Mindfulness vs Depression

700 words for Epigram on Mindfulness

I didn’t know what mindfulness was until I became depressed.

When suddenly I found myself being struck by anxiety, panic attacks and depression of an almost indescribable nature, I instinctively turned to meditation as a way to soothe my mind. I had the ‘Headspace’ app of guided meditations on my phone purely by chance, and I decided to dive headfirst into a mental exercise I previously knew nothing about.

The headphones went on; I listened to a voice telling me to focus on my breathing, then count each breath from 1 to 10, then repeat. ‘If the mind wanders off’, says the teacher, ‘notice you’ve been distracted, and bring your attention gently back to the breath.’

I did this, and at first became frustrated. My mind was too busy – anxiety was making my heart thump like a jackhammer – depressive clouds kept dragging my attention where it ought not to go. But then, only a few days in, I came out of the exercise and gasped.

My anxiety had gone. My head was clear. However temporarily (and it was definitely temporary), I felt human again.

I went online and bought several books. Mindfulness: claimed by the NHS as proven to reduce anxiety, depression and all manner of mental illnesses. Developed thousands of years ago by first Hindus and then Buddhists, as a means of self-transformation. Claimed by many to have saved their lives.

So what actually is it? Well, mindfulness is a synonym for awareness. It means being totally in the present moment. If I am being mindful right now as I write this, then I am aware of the keys pressing under my fingers, of the sound of the tapping keyboard, of my body resting against the chair, of the thoughts that are passing through my mind as I work. I am aware both of what is happening around me and what is happening inside me.

This was absolutely key in coming to terms with my depression. In mindfulness meditation, you are taught to allow all feelings and thoughts in, and to observe them as if you are detached from them. Anxiety arises; but instead of trying to get rid of it, instead of getting angry at yourself for being this way, you simply allow it to rest there. You watch it, and you accept it. And then you can watch it go.

This is in brief how I began to deal with my anxiety. When panic came, as it did several times a day, I knew I could bring my attention back to the present moment and keep my mind safely away from the spiral of depressive thought that the darkness beckons you into.

PANIC – focus on the breath, and for God’s sake keep your attention there until it goes – 1, 2, 3, 4…

I began to meditate for longer periods as I became more adept at it, beginning with ten minutes and now thirty or even forty minutes when I have the time. In meditation, I confront myself head on. I watch my thoughts and feelings pass like clouds across the sky, and I often emerge from the exercise with my head clear.
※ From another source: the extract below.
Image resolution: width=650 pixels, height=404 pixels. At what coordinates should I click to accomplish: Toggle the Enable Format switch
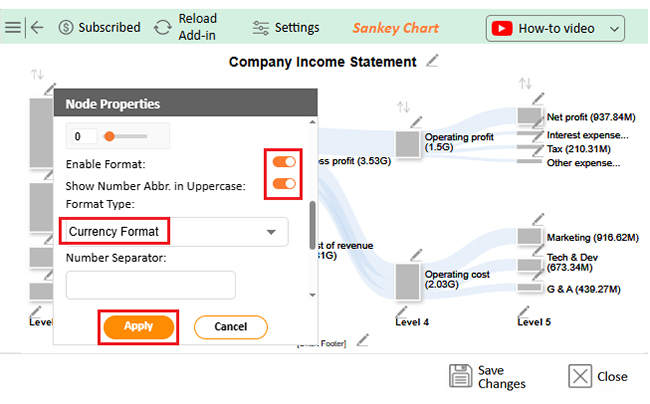284,162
Mindfulness is like a muscle that you must exercise. It must be practiced as often as possible, throughout the day. We do not meditate to escape reality: we meditate to confront it. And, more than this, the ideal form of life is meditation. Learning the habits of the mind is the first step to self-acceptance, emotional maturity and self-love. I became better at almost everything I did, because I was more focussed, more creative and more at one with myself.

Depression changed my mind in the most violent way possible, but mindfulness saw me through. The truth is that I cannot with all honesty say I know I would be here writing this if I had not learnt to meditate. It has opened the door to true happiness in my life.

As Thich Nhat Hanh says: ‘mindfulness is the foundation of a happy life’.